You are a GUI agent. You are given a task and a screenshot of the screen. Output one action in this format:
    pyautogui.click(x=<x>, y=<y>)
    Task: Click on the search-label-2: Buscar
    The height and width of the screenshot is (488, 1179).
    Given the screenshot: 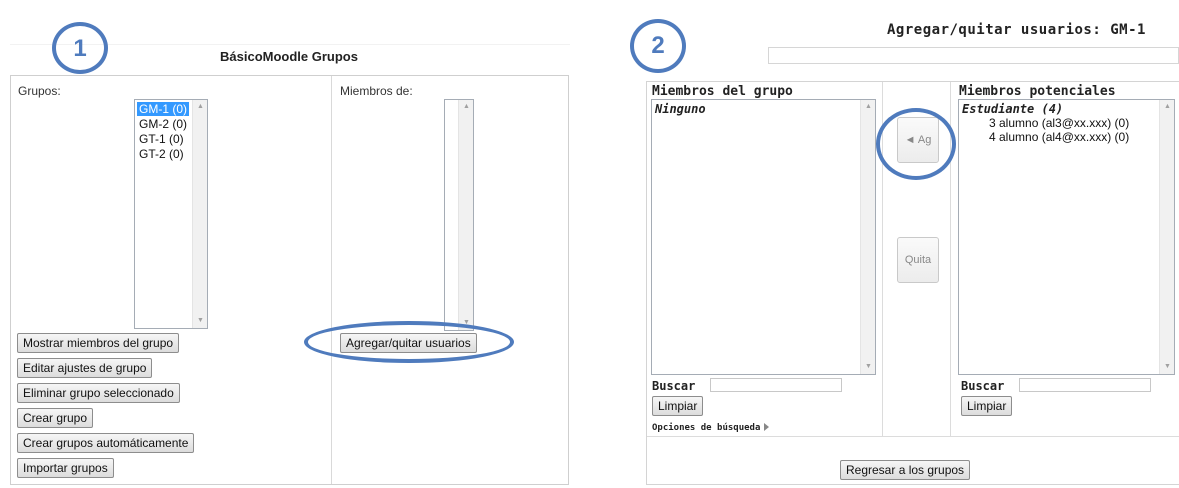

────────

■ Goal of the exercise ■
Turn the listing above into a numbered list with one line per item, and skip any blank lines. Leave the pictures out of your answer.

■ Answer box ■
1. You are a GUI agent. You are given a task and a screenshot of the screen. Output one action in this format:
2.     pyautogui.click(x=<x>, y=<y>)
3.     Task: Click on the search-label-2: Buscar
4.     The height and width of the screenshot is (488, 1179).
5.     Given the screenshot: 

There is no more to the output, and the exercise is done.